- **O QUE FAZER**:
Dê continuidade ao trecho apresentado abaixo, sobre as contestações do grupo SOS Ambiental ao relatório das audiências públicas, a partir de sua última frase.

- **TRECHO APRESENTADO**:

O grupo ainda ressalta que não há registro no documento de que o gerente de Meio Ambiente da ArcelorMittal, Guilherme Abreu, considerou a viabilidade da proposta apresentada pelos ambientalistas na terceira audiência pública. O SOS Ambiental propunha que a Vale e a Arcelor reduzam conjuntamente as emissões de material particulado em 45% até 31 de agosto de 2018, se comparadas às taxas de 2013 e 2014. Os planos para as reduções deveriam ser apresentados em exatos seis meses, até o dia 16 de abril de 2014. Ao mesmo tempo, o inventário das emissões e o levantamento das fontes emissoras do Estado.
 
Ainda há, no documento, o registro de uma estatística apresentada pelo gerente de Meio Ambiente da Vale, Romildo Fracalossi, que segundo o grupo não foi apresentada na plenária. Afirma-se que Moreschi, representante do SOS, "trouxe dados novos provenientes de estudos técnicos feitos pela Ufes [Universidade Federal do Espírito Santo], afirmando que na Ilha do Boi, quando há vento nordeste, foram registrados níveis de 55% e até 80% de poeira sedimentável, o famoso “pó preto”, contradizendo a afirmação do Sr. Romildo que afirmou que a contribuição da Vale e da Arcelor é de 5%". Segundo o SOS, essa afirmação não foi feita.
 
No mesmo trecho, é registrado que Moreschi afirmou que os estudos do DNA do Pó Preto, que têm como objetivo rastrear de onde surge o material particulado e qual a participação de cada empresa em seu total, "nunca será concluído com a identificação das responsabilidades e percentuais de cada empresa", mas não registra que essa impossibilidade, segundo o ambientalista, é devido à resistência das próprias empresas em assumirem o material particulado e o prejuízo à população que causam.
 
No relato da última audiência pública, o documento relata que, na fala de Moreschi, este aponta que a Vale usa tecnologias inferiores às existentes, se nega a responder efetivamente aos questionamentos apresentados nas audiências públicas, além de "subornar agentes públicos, quebrar sigilos bancários e realizar ações de espionagem; etc". Os ambientalistas relatam que essa fala foi sintetizada e solicitam que seja anexado ao relatório o pronunciamento completo do grupo com relação à empresa.

- **INFORMAÇÕES**:
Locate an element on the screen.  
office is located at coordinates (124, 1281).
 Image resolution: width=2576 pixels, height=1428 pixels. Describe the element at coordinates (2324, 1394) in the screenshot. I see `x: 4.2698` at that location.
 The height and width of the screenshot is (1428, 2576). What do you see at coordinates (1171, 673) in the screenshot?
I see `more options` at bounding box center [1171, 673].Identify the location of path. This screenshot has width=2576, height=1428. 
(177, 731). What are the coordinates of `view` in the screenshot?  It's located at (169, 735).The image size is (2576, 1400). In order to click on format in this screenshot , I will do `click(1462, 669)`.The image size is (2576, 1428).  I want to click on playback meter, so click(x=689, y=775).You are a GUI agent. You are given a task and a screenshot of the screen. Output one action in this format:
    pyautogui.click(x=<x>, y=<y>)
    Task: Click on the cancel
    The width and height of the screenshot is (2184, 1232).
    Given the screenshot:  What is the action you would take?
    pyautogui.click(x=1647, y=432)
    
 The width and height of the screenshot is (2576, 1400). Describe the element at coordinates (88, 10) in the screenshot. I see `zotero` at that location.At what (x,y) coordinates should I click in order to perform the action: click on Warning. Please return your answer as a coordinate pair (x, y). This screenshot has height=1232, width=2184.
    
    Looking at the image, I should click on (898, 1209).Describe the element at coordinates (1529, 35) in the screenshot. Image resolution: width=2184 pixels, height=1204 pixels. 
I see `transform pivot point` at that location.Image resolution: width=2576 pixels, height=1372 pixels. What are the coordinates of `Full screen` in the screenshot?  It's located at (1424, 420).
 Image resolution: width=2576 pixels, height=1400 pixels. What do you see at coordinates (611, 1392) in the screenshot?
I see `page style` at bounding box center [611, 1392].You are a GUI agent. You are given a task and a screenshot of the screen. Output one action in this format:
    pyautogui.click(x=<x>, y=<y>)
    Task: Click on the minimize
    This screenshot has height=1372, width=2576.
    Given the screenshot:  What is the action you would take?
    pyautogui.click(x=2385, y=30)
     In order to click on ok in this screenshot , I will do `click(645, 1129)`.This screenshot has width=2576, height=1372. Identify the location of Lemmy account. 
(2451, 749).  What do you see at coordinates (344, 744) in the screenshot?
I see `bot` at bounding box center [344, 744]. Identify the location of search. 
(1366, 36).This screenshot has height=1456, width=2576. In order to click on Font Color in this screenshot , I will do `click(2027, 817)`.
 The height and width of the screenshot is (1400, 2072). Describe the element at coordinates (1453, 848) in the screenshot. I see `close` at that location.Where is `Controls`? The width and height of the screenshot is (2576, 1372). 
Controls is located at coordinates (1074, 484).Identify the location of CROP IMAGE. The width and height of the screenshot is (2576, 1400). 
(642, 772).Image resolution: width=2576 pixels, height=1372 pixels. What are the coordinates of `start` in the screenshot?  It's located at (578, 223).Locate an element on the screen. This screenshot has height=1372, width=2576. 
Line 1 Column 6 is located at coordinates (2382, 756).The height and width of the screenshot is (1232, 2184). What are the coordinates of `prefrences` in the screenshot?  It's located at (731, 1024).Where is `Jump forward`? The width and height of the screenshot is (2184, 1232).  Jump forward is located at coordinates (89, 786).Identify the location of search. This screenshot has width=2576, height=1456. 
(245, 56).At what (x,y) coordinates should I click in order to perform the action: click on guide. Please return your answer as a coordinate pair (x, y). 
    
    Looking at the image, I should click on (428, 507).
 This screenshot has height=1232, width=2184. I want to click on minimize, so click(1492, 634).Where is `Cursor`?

- **ESPAÇO DA RESPOSTA**:
O pedido do SOS Ambiental para que o deputado Cláudio Vereza (PT), presidente da Frente Parlamentar Ambientalista da Assembleia e propositor das audiências públicas, retirasse urgentemente todos os relatórios de circulação aconteceu na última semana. O grupo afirma que nele havia registros de falas que não eram da responsabilidade da entidade. "Falas montadas de maneira irresponsável e até talvez planejadas”, reiterando que havia como comprovar a veracidade ou não das afirmações, que estão registradas em vídeos. O grupo também encaminhou uma versão do documento, com destaque para todos os pontos que considerou inadequados, bem como a sugestão para sua devida correção.
 
No pedido, o grupo se mostrou preocupado ao saber a quais pessoas foram incumbidas a elaboração de tal documento. O grupo também exige a prestação de contas da contratação dos serviços do Instituto de Excelência em Relações Comerciais e Internacionais (Instituto Inceri) para a elaboração do relatório final e cobra explicação sobre o porquê da terceirização do serviço. Além disso, questiona o que significa dizer que a responsabilidade pela elaboração e redação do relatório é de Lorena Zucatelli dos Santos, advogada e representante do Instituto, como consta no relatório, e se a contratação do serviço foi pago com dinheiro público.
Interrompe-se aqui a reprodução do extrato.